Questioning Tradition in the Age of AI
The software engineering team is one of the most entrenched structures in technology. We take it as a given: engineers must be assembled into teams, huddled around backlogs, standups, and shared responsibility. But is this necessity — or simply tradition?
Services, systems, and features can be scoped tightly enough that one person can own them end-to-end.
The assumption behind teams is that software is too complex to be built by individuals. Yet much of modern work is divisible. Services, systems, and features can be scoped tightly enough that one person can own them end-to-end. When that happens, something remarkable shows up: accountability, clarity, and ownership.
When one person owns a project, evaluation becomes straightforward. Did they deliver the outcome or not? Performance is no longer lost in the fog of group effort. Focus sharpens, distractions fall away, and responsibility rests squarely where it should. Compare this with teams, where accountability is diffused, ownership is diluted, and effort is often spent maintaining the appearance of productivity rather than achieving outcomes.

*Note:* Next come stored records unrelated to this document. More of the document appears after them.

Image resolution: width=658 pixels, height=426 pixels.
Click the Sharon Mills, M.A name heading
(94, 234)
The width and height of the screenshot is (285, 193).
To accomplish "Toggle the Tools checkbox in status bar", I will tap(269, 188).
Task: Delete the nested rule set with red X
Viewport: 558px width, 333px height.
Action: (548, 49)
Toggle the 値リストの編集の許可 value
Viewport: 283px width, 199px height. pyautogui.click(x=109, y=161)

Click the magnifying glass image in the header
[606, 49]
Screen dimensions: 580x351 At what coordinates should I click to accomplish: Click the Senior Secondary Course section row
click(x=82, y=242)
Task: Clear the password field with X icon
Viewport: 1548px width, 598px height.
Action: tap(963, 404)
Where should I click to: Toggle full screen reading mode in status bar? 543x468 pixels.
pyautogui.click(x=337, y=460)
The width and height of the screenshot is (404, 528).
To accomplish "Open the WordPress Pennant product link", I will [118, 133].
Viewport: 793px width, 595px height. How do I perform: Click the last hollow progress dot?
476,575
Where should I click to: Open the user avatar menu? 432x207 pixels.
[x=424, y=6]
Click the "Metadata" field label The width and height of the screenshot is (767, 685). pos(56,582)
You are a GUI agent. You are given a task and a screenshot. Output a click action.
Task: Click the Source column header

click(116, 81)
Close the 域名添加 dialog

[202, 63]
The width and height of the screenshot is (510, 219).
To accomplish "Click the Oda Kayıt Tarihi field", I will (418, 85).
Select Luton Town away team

This isn't just about efficiency; it's about preparing for the future. AI is not going to make engineering more team-dependent — it's going to make it more individual-friendly. One engineer, with AI at their side, can deliver what once required a team. The logic of the past — that many hands are needed for heavy work — no longer holds in the same way. The leverage has shifted.
So why cling to tradition? If the work can be scoped to an individual, it should be. Teams may still serve as cohorts — groups of people in the same domain, sharing ideas and context — but not as units of accountability. The future of software engineering is not about swarming; it's about clear ownership and measurable outcomes.
The question is simple: are teams necessary, or are they just a habit we've mistaken for truth? In an AI-centered future, the answer seems clearer than ever.